Except we’re not. Today is Monday, the 23rd March and we’re in the middle of a minor (read your history books for the major ones) plague.
We’re in semi-lockdown, everyone is (supposed to be) off the streets. A situation resembling martial law, and in all likelihood going to get worse. For a super-cold. It’s a chilling reminder of how fragile all this is. The most technologically advanced civilisation the world has ever known, capable of what people just a few centuries ago would have considered miracles, and here we are, flattened by a super-cold.
What does this mean for our little group? In the great scheme of things bugger all. People are dying out there. People who’ve shown us support, who’ve backed us and given us space in their bars and pubs could see their livelihoods go to the wall. It is frustrating to see the progress we’d made stalled – we’d doubled the size of the group since Christmas, we were developing the Jam nights – but compared to what people we like and respect are going through our setbacks are trivial.

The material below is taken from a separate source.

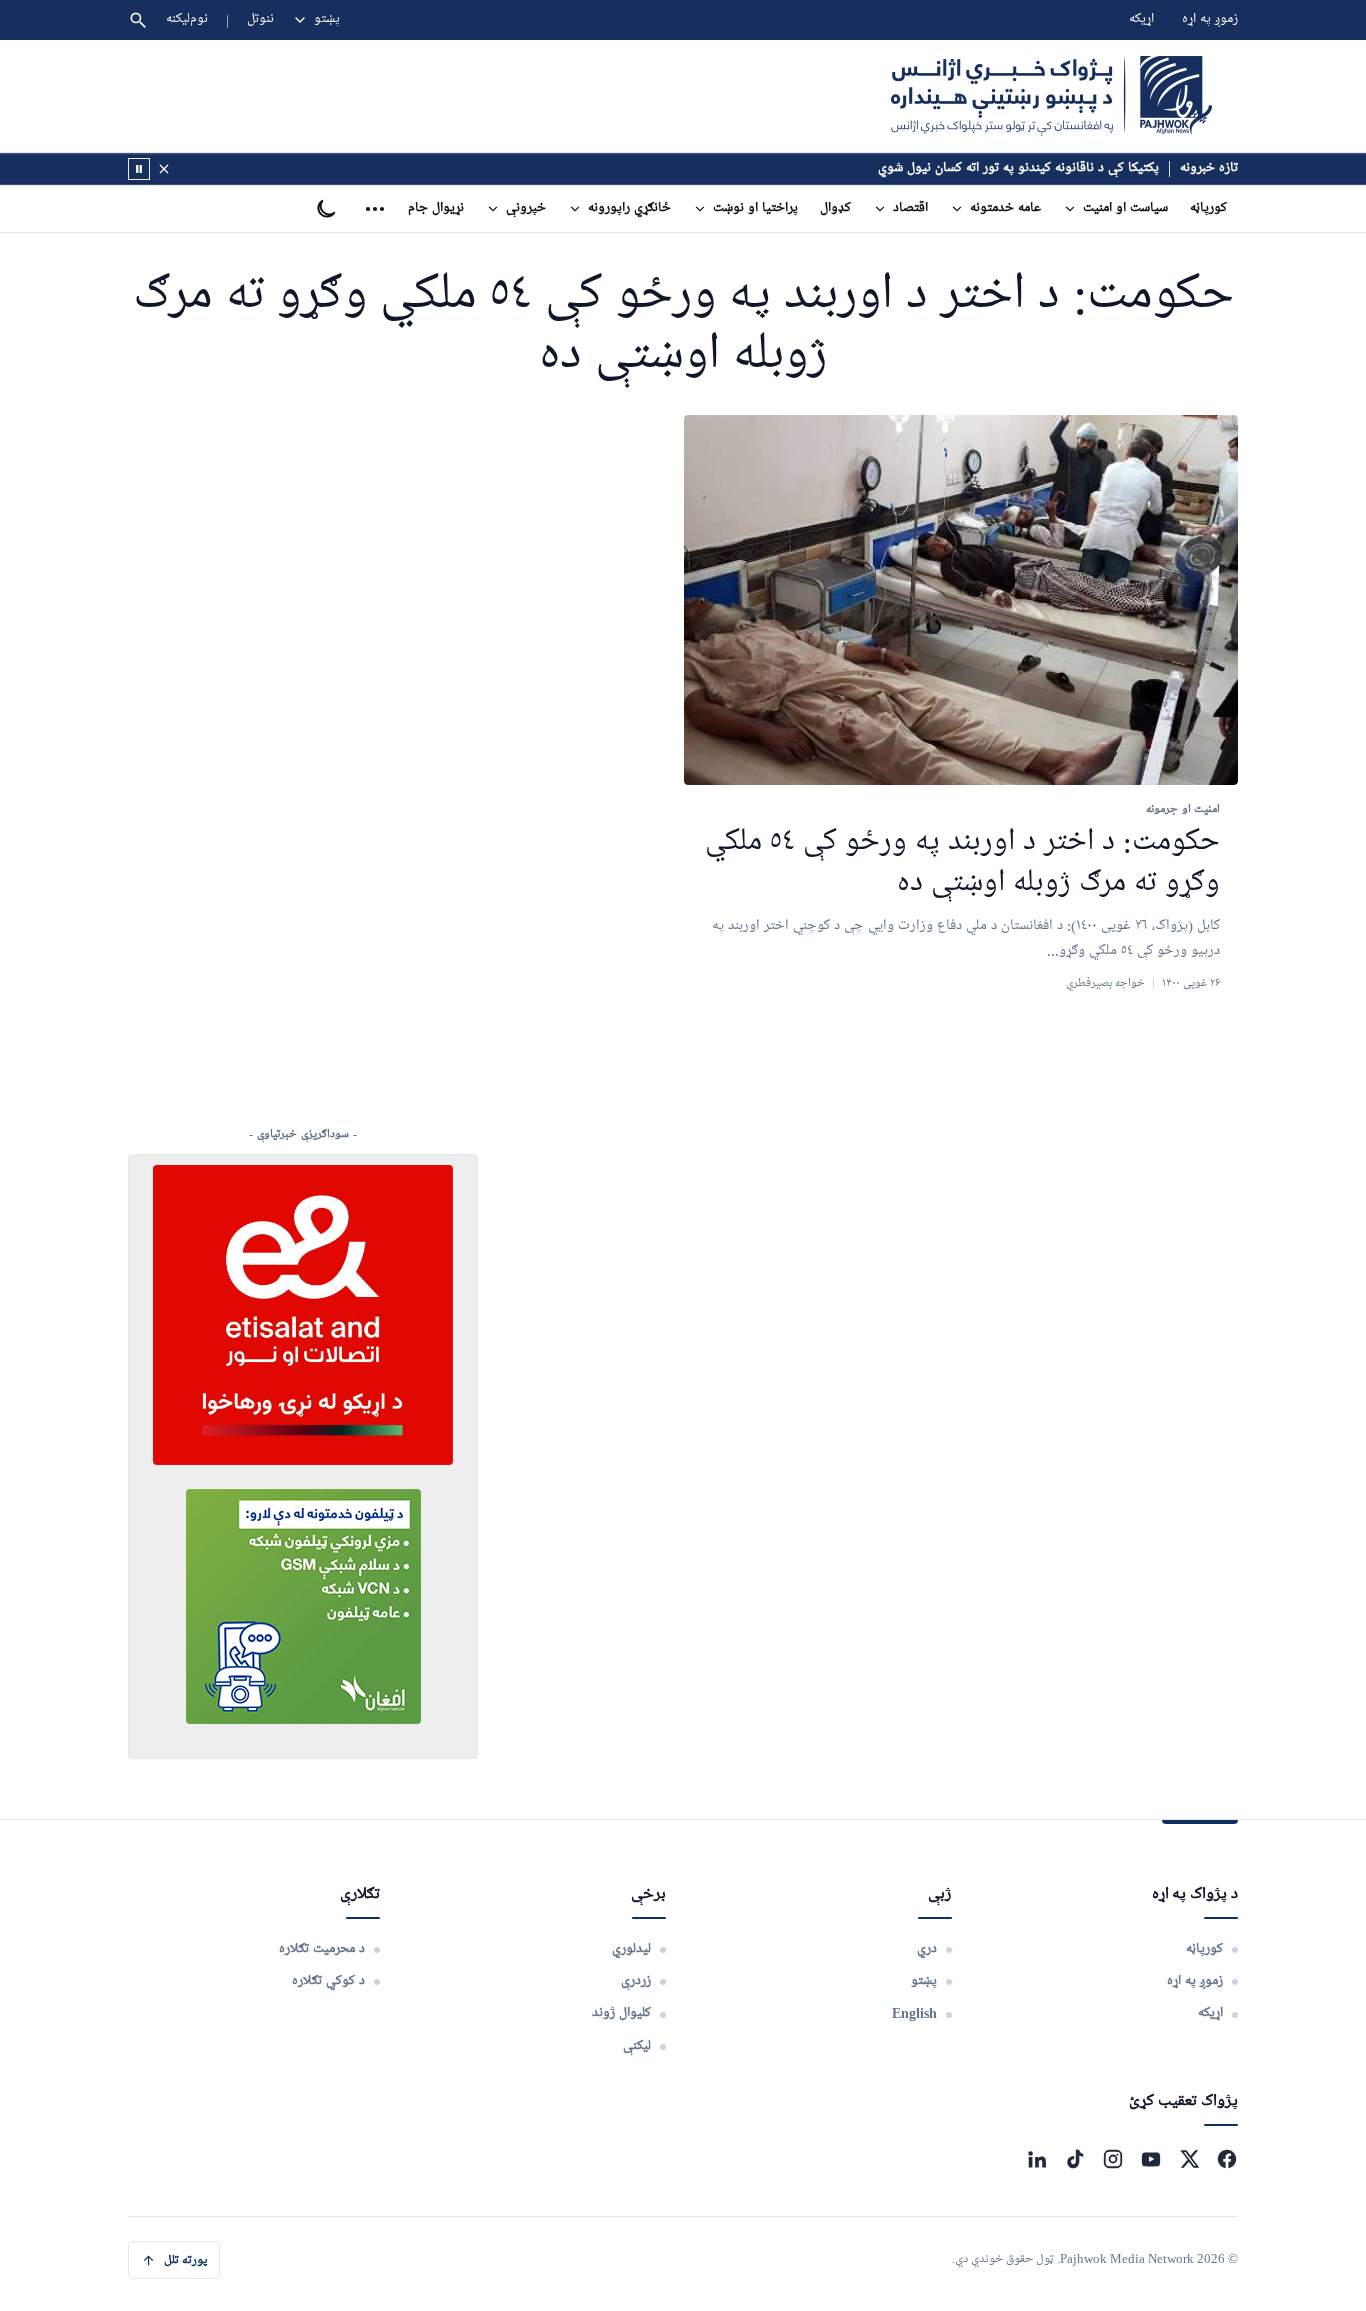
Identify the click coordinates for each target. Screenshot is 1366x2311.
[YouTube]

We haven’t gone away though, and the downtime and the lock in are giving us the chance to get the reading pile down. There’s a new trend in online activity which is interesting. It may well be that when all of this finally goes away we’re left with – I was about to say a changed world. That would be a very silly thing to say. The world is already changed, but our little corner of it is changed too. New opportunities are opening for live performance. Elsewhere people are talking about what a boom in going out there’ll be when the all clear sounds. I wonder. I mean you don’t want to see everyone morphing into Molocks (it is Molocks right, those weird underground people in HG Wells’ The Time Traveller?) but we’re evolving tools to take what we’re doing into people’s homes. I’ve attended gigs from the comfort of my own underpants, right here in this very room.
So there’s a changing landscape. More opportunities for reaching into people’s homes via online media. More opportunities for engaging with people long before they set foot in a class or attend a show.